Data shown >>

================================

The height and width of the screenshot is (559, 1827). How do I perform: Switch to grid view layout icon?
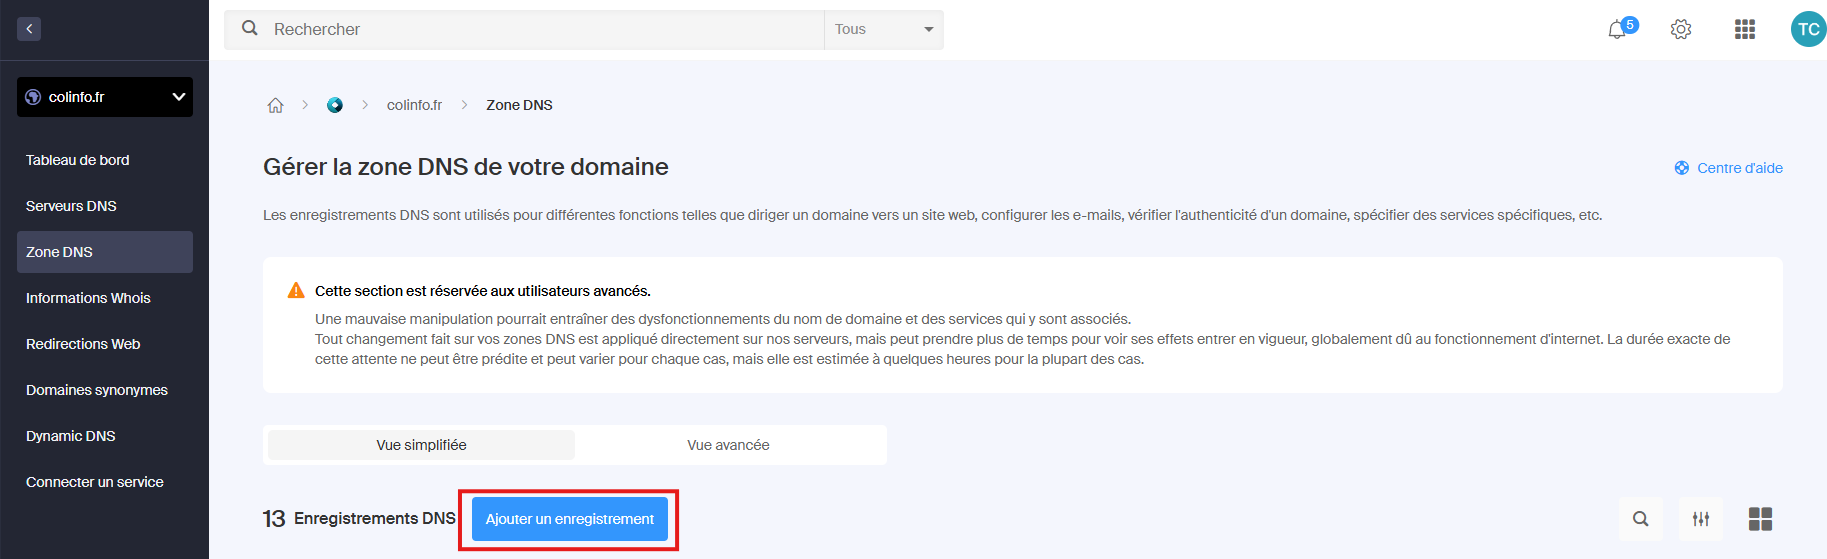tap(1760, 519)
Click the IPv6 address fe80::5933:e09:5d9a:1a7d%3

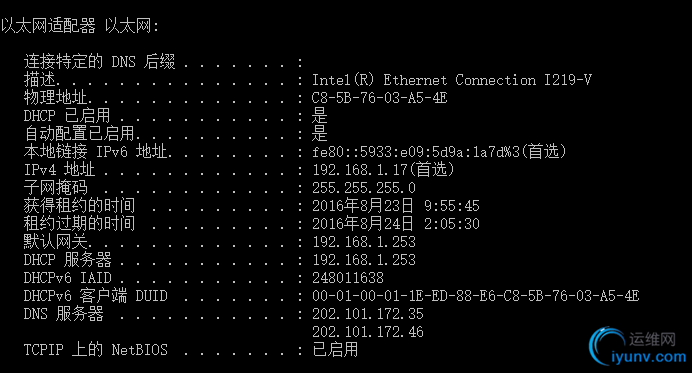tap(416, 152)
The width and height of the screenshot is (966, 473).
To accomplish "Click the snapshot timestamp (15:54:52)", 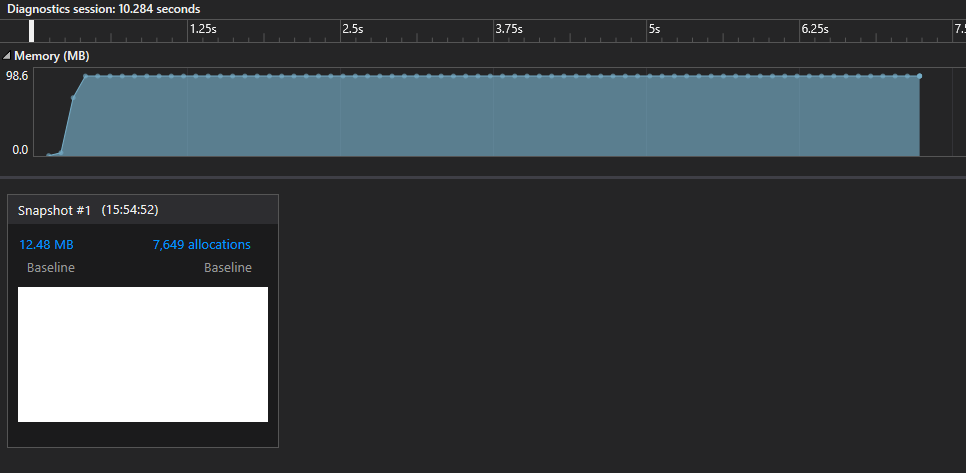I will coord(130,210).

================================

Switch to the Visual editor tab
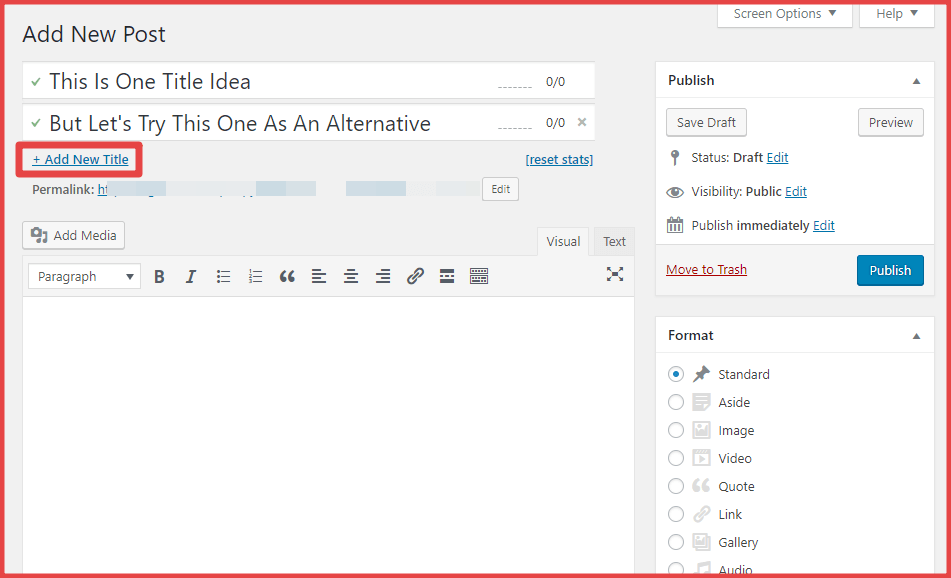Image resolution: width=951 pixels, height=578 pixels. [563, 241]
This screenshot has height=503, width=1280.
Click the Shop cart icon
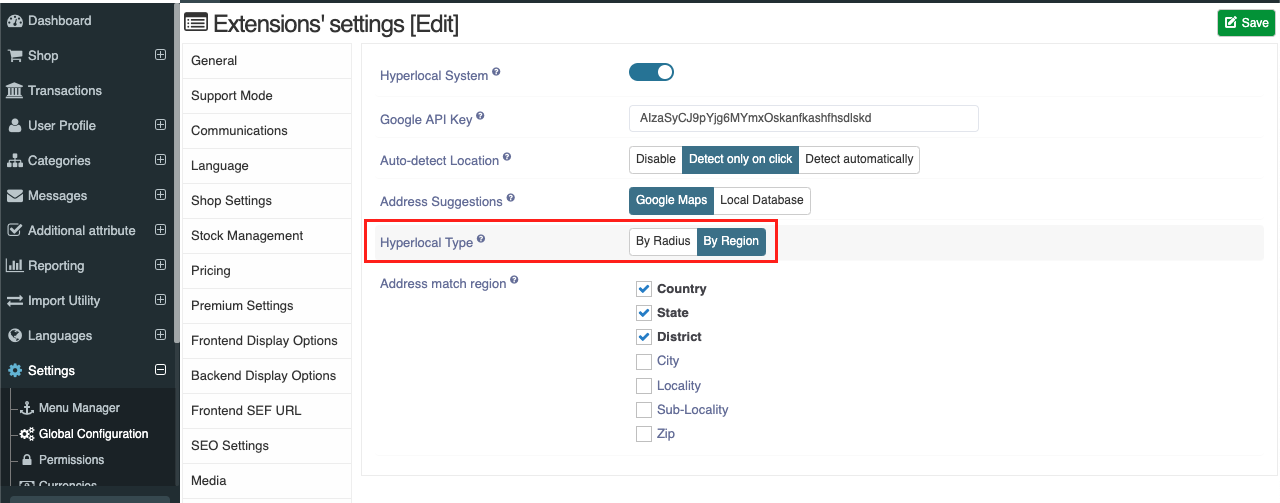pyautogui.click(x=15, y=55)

================================

Exercise >> Starting at the line containing "The height and" and finishing at the line containing "The width and", return those lines exactly as they appear above, without the pictures.

Answer box >>
The height and width of the screenshot is (559, 1827). How do I perform: Switch to grid view layout icon?
tap(1760, 519)
Click the IPv6 address fe80::5933:e09:5d9a:1a7d%3

tap(416, 152)
The width and height of the screenshot is (966, 473).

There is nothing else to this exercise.